Regulators are set to punish the Korean operation of Goldman Sachs for breaching the law on sales of overseas financial products including government bonds issued in Malaysia.
The Financial Supervisory Service said Thursday that it has completed an investigation into Goldman Sachs on allegations that the Wall Street giant sold the products directly to domestic consumers “without going through its Korean unit.”
The nation’s laws and regulations require the sales of international bonds to the local investors be made only through the local branch.
“We looked into whether Goldman Sachs observed the regulation in its sales of the Malaysian bonds only, and not the other financial derivatives,” said Chung Hyung-gyu, a senior officer at the FSS financial investment examination division.
Chung added that the bone of contention lies in that Goldman Sachs’ wrongdoing is largely procedural and that no investor losses were detected related to that matter.
The investigative results of the FSS have been recently handed over to the Financial Services Commission, the highest financial decision maker, to decide on the intensity of the punishment.

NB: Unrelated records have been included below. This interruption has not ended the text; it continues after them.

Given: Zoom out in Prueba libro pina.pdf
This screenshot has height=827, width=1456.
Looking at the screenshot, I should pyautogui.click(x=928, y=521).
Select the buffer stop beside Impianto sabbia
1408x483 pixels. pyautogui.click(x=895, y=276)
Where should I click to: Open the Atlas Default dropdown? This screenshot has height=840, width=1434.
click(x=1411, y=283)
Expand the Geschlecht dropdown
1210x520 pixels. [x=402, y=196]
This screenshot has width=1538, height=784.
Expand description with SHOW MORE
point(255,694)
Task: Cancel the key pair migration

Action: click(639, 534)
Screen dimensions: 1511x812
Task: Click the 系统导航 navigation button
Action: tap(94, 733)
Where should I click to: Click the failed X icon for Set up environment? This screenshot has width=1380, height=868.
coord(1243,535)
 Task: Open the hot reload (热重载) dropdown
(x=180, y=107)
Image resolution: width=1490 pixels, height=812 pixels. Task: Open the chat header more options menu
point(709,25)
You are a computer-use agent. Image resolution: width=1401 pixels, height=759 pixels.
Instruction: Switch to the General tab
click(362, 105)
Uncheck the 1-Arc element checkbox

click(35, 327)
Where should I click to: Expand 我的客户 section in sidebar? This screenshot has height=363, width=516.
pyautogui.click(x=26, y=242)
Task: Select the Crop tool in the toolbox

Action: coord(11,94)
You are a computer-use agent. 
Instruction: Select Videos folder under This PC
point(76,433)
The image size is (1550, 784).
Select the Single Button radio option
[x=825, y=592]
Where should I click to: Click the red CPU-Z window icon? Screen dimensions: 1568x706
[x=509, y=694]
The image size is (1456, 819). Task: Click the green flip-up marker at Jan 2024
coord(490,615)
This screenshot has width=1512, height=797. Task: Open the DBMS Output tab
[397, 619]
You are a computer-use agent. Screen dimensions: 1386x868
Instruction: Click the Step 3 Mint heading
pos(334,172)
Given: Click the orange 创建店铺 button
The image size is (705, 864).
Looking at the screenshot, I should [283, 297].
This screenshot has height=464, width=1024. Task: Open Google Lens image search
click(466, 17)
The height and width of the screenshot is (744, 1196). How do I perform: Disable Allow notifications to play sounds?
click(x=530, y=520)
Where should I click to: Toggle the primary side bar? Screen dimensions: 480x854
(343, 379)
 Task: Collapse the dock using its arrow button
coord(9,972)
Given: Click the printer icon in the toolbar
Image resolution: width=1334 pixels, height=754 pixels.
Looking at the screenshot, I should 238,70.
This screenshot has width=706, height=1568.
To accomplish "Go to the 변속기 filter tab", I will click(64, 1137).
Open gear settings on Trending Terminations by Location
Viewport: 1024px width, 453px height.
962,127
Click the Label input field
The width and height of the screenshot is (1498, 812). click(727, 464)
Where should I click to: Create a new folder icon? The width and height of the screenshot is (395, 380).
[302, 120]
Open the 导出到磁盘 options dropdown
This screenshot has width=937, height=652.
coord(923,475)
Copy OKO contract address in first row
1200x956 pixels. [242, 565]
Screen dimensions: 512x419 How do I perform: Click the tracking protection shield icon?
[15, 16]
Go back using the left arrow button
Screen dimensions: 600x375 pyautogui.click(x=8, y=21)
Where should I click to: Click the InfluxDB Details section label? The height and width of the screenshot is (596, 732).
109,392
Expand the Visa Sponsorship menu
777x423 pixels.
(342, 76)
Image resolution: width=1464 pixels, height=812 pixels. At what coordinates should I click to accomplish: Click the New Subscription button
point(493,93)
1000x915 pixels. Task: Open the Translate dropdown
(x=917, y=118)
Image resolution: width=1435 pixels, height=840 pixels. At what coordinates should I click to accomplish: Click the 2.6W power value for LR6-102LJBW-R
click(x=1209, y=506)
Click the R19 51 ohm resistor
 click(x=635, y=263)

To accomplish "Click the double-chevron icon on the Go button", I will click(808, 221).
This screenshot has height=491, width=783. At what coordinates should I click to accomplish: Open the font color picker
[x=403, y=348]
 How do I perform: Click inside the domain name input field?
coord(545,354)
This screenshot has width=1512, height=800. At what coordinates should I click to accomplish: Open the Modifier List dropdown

The FSC is expected to impose heavy punishment to the managing director at the local operation of Goldman Sachs, sources said, the intensity varying from punitive salary cut to dismissal. In such cases, the local chief is banned from working at any financial companies within the next three years. The Korean unit of Goldman Sachs is also facing an institutional punishment.
The fate of the local unit of Goldman Sachs is likely to be announced on Dec. 19, following the regular bimonthly meeting of the FSC review committee, according to the FSS officials.